Well, better to post late than never… It feels like ages ago already but it was actually just last month that Rob and I travelled to Brazil to take part in the 2010 Fair Trade Cupping competition. We were invited to be part of the international Jury which judged the final rounds of cupping for both the washed and natural coffees submitted by over 150 fair trade producers. There was a limit to 30 sac micro lots and a Brazilian jury narrowed the initial field from over 150 farms down to the 20 best washed and the 20 best natural process coffees. Our job was to determine the top 10 in each category and rank them. With us there were 3 Brazilian judges, 1 other Canadian, 1 american, 1 Korean and 1 Japanese judge. At the end of 2 days of intense cupping the winners were announced at a gala with all the farmers in attendance and the winning coffees were auctioned off. We ended up purchasing the 2nd place washed coffee and are waiting for its arrival.

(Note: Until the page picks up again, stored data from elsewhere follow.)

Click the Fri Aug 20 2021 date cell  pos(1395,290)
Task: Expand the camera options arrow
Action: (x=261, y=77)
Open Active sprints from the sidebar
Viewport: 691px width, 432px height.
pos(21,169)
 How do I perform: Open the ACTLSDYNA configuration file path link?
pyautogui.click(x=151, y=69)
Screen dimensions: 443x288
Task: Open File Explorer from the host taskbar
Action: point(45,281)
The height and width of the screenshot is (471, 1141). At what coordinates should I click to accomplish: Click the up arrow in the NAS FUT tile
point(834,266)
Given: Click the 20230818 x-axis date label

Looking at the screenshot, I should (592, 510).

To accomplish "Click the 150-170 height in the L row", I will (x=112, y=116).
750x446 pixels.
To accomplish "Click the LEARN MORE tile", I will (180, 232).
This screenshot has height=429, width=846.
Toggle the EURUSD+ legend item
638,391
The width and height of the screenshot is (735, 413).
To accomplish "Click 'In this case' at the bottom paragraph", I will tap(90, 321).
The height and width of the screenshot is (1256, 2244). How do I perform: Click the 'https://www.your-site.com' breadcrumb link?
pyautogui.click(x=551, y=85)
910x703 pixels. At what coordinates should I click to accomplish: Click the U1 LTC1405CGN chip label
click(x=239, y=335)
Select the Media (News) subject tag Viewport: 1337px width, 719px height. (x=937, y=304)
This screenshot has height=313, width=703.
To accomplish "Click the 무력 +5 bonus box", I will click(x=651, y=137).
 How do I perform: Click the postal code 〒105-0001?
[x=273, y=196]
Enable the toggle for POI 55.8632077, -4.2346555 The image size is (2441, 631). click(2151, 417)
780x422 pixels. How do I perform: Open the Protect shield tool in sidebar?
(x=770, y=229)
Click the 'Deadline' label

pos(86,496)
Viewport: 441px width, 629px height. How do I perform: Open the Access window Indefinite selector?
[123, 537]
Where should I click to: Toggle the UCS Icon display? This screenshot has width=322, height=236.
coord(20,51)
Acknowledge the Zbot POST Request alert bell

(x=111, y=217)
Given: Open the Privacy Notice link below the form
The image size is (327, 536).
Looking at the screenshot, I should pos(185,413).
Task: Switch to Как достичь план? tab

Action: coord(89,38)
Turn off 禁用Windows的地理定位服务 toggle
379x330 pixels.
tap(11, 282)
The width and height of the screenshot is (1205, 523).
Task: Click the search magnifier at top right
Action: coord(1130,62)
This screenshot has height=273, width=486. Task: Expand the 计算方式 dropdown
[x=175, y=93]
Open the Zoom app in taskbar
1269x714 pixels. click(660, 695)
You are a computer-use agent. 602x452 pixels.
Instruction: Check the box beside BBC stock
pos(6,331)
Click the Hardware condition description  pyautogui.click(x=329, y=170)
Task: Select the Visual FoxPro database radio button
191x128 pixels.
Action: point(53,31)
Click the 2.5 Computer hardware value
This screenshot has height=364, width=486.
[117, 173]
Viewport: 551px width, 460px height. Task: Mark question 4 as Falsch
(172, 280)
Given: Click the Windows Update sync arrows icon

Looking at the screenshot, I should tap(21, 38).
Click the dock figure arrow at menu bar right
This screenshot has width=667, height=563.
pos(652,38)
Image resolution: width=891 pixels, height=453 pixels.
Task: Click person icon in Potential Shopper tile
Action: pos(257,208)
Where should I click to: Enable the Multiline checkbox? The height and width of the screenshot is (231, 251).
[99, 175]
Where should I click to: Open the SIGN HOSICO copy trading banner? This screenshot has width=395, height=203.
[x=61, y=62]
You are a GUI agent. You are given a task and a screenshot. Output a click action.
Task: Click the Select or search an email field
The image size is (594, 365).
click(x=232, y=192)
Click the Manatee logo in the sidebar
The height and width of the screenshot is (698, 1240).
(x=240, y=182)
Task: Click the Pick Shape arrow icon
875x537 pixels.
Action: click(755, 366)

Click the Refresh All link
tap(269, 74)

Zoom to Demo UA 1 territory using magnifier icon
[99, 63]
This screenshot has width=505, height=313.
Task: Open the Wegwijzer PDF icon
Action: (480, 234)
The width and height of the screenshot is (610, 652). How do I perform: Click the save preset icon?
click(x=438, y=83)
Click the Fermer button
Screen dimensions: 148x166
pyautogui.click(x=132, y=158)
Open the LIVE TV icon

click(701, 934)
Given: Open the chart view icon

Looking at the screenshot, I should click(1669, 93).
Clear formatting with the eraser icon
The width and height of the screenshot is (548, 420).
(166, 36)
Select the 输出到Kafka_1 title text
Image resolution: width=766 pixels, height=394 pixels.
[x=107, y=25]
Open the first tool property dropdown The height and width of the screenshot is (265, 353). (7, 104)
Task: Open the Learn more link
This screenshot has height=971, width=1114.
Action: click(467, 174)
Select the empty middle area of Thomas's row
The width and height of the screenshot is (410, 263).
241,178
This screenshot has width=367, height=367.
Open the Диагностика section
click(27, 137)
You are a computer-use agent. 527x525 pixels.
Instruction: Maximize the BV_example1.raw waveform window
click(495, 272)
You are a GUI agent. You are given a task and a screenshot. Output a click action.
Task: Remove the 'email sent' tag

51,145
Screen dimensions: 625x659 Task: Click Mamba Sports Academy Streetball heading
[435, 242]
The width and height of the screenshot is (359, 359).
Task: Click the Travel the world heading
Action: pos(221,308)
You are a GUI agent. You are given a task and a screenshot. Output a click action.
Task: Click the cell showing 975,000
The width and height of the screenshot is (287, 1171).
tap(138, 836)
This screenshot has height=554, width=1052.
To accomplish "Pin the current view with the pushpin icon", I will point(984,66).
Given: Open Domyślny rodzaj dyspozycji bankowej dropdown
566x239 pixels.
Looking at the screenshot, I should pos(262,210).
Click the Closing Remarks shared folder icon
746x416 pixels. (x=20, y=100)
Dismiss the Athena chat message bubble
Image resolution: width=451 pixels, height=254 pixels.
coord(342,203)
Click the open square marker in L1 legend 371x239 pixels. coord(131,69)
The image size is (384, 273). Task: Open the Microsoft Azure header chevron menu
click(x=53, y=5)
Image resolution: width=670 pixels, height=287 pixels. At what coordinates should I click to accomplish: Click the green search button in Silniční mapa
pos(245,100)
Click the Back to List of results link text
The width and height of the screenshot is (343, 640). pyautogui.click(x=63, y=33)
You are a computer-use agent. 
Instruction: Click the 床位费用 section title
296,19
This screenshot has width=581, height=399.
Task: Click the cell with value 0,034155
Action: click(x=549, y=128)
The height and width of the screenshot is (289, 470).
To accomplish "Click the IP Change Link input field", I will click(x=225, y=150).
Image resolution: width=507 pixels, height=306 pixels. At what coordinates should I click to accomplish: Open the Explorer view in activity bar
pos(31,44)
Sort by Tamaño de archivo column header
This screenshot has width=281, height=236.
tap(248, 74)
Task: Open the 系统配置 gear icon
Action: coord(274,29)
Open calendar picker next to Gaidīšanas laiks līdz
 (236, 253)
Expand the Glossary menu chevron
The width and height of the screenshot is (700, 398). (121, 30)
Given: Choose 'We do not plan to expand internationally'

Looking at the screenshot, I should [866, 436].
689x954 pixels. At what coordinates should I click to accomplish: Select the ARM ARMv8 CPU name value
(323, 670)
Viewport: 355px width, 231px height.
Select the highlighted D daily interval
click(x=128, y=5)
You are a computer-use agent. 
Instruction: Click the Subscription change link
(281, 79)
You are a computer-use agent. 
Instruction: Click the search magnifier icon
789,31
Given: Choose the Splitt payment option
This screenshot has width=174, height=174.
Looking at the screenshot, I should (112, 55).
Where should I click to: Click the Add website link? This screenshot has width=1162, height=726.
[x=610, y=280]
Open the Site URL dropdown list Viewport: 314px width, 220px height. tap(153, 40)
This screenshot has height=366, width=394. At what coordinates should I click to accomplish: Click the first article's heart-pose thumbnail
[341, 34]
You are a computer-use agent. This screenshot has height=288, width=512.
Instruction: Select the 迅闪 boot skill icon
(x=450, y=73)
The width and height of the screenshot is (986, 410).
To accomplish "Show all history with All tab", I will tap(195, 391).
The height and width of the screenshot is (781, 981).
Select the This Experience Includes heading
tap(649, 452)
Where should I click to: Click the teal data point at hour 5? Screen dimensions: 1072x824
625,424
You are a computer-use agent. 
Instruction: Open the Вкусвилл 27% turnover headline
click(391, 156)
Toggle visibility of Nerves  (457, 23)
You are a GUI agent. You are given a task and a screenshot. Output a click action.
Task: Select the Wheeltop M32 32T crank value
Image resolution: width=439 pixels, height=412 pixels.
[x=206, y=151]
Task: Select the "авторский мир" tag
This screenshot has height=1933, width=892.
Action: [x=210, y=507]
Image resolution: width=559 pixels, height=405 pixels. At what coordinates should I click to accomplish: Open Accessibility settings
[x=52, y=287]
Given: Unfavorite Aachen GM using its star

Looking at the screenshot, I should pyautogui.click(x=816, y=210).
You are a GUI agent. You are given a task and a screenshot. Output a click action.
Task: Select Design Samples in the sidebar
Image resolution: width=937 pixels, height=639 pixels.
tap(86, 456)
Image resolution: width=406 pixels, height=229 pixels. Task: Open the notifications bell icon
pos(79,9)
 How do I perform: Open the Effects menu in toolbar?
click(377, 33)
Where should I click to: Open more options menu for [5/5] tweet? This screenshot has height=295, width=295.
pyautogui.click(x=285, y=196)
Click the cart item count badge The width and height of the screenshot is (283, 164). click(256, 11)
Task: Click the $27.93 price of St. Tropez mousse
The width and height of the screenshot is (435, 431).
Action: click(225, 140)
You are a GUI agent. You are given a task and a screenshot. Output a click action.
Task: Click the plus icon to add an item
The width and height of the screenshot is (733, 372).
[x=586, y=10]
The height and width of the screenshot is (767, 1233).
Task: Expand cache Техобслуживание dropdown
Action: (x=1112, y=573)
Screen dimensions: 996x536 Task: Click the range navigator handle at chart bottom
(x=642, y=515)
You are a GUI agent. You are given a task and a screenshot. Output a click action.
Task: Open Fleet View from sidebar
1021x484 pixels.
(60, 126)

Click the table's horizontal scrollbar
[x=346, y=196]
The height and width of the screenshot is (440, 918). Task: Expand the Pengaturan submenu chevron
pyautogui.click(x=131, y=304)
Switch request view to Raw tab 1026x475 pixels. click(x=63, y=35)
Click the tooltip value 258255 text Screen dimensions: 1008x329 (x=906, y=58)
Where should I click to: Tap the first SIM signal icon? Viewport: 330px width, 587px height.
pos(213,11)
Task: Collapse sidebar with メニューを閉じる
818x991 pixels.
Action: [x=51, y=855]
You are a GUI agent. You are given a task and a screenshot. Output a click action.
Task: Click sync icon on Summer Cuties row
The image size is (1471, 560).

Without getting into any kind of debate about Fair Trade vs. other systems I can say this trip was a great chance to see first hand where our premiums go that we pay when we purchase fair trade coffees. It was also nice to see Fair Trade focus on improving quality at origin, which is often one of the things they are criticized for.

The things I saw and learned that really made the trip worthwhile are almost too many to list but here are a few of the big ones;

I had the misconception that there was a typical “Brazilian profile,” for flavors and characteristics but I couldn’t have been further from the truth. We tasted such a variety of styles of coffee on the cupping table that I left feeling a lot of excitement for future offerings from Brazil.

Another thing I took away from this was a better understanding of regional tastes and preferences. Natural coffees that the younger North American Judges loved for there berry notes and fruit sweetness were viewed as fermented and some were even disqualified by the South American Judges. The line between sweet/fruity and ferment is at different levels for different people. The most important thing is that you know your own customers enjoy.

Of course visiting farms and meeting small scale producers in their homes was amazing and really makes one appreciate what goes into the drink we love so much. We met hard working, honest, happy people who live in some of the most beautiful places on the planet and although they weren’t wealthy by our standards they never hesitated to share what they did have with us, break bread with us and roast and brew coffee for us.

We have said we would like to work towards sourcing our coffee directly from small scale producers at origin and as a young company this has been one of our main challenges. This trip was the first step in the right direction for us to start realizing that goal.

We tried wood fire roasted coffee from this ball roaster on one farm.

One of the families that was gracious enough to host at at their farm.

Rob at the cupping table.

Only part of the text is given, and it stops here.